__SOURCE EXTRACT__:
--------------------------------

The Netherlands 🇳🇱 Fast Flow Conf edition had an Open Space Format.
What is Open Space?
When you bring together a group of folks, empower them to co-create their own sessions about what they want to talk, provide just enough structure to ensure progress, and hit the Start button – that’s Open Space, a style of self-organized “un-conference.”
Two people proposed a similar topic on platform engineering:
Why do PMs run away from internal platform products?
Who will take care of platform engineers?
Referring to the cognitive overload platform engineers usually face.
A great outcome of these spaces is that we connect with people with similar mindset, and facing similar challenges. We feel less alone, and we gain new perspectives.
So, I want to address both questions in this post from my perspective based on my experience.
Why do PMs run away from internal platform products?
Internal Platforms Products are hard. The users are our internal teams, developers. Developers are the type of users that I found harder to:
Understand their user needs.
Create an enough good experience so they adopt the platform product, instead of “we prefer to do it custom to our specific context”.
As a non-technical PM, it is hard to understand how to deliver those experiences if you didn’t experience the pain yourself. Plus, talking to developers teams gives you some insights, but those are hard to convert into something actionable without the help of your technical peers.
Platform PMs face a hard question.
How can you demonstrate the impact of the platform team?
We are investing NN.000 EUR/month in this team, are we able to return a x10 on the investment? How do you measure the impact? Shouldn’t we assign those engineers back to the product teams, where the impact is more direct? Do you have the needed support from the data team to create the dashboards to track the impact, or are you very low on their priority?
Those questions are hard to answer. You don’t have it easy. For one side, you are learning the domain, you’re making sense, while seeing as a cost rather than a value generator. Without the needed support by your peer teams that you should be building the platform for.
It’s hard.
Try this instead — Enabling work
What worked for me, for Platform Teams PMs, is to train senior or tech engineers on a set of Product Manager skills. So, we cover one part of the problem, knowing the engineering domain.
Yet, knowing the engineering domain isn’t enough. You are missing a lot of other essential skills. How to prove value, help platform adoption, user interviews, prioritization, …
Without those skills within the team, you have a hard time moving the platform forward, and having the x10 impact that a platform team should aim for.
Upskill your platform team on the product essential skills with a product enabling team.
In our case, we focused on helping them to upskill on:
Product discovery.
Go to market approach. How can we help other teams to start using the platform without enforcing using a bad platform experience.
Gather product feedback.
Prioritizing and saying no.
Build the team from product team engineers that show product thinking
Another great way to increase the odds of succeeding is to have people that are already used to product thinking.

--------------------------------

__RECORDS SHOWN__:
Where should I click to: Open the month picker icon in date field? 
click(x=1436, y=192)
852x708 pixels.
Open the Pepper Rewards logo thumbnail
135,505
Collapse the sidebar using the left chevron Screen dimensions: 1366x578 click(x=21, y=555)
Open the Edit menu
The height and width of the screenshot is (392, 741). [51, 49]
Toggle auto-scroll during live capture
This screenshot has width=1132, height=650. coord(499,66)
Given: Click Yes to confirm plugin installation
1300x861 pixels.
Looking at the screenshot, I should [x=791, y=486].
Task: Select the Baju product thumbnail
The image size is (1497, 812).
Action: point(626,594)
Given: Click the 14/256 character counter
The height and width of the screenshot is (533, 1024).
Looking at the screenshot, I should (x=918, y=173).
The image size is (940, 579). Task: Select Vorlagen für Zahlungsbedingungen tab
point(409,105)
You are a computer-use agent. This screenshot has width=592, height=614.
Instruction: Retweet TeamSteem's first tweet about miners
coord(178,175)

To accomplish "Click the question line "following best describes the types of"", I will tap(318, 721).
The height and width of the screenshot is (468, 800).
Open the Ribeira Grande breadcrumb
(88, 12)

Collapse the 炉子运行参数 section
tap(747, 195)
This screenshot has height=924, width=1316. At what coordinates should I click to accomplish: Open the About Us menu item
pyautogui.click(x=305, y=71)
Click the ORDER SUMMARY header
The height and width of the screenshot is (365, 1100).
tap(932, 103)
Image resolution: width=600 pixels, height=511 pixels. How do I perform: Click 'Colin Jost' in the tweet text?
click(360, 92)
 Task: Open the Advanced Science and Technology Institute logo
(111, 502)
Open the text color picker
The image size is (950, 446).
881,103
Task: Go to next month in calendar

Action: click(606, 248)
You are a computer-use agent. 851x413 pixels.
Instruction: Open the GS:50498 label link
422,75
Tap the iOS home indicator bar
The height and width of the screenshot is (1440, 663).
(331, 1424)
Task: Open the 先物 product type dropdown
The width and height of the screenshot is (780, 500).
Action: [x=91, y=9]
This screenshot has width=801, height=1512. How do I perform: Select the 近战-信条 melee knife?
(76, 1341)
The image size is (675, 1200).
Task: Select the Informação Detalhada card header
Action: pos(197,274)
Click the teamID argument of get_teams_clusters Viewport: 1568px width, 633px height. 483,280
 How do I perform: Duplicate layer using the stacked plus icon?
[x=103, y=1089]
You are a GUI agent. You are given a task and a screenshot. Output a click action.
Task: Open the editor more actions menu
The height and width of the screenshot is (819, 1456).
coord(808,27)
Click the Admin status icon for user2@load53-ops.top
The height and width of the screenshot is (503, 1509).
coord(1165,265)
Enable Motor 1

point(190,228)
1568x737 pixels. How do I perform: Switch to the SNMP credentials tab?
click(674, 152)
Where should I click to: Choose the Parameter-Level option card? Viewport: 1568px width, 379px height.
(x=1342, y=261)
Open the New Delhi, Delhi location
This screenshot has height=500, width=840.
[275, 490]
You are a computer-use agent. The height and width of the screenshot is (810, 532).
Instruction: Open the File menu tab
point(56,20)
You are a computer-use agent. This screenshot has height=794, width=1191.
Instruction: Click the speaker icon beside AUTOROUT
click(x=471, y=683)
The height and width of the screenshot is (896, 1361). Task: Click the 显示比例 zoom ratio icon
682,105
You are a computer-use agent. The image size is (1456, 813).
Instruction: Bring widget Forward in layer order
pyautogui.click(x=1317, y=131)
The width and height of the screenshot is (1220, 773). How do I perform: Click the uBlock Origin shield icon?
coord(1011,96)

--------------------------------

__WHAT THE TASK REQUIRES__: Check each statement against the post on platform product management above. Answer yes or no, and quote exactly the words of the post that decide it. (a) The Netherlands edition of Fast Flow Conf used an Open Space format. (b) Knowing the engineering domain is enough for a platform team to move its platform forward. (c) Three people proposed a similar topic on platform engineering.

__WORKED ANSWER__:
(a) Yes: "Fast Flow Conf edition had an Open Space Format."
(b) No: "Yet, knowing the engineering domain isn’t enough."
(c) No: "Two people proposed a similar topic on platform engineering"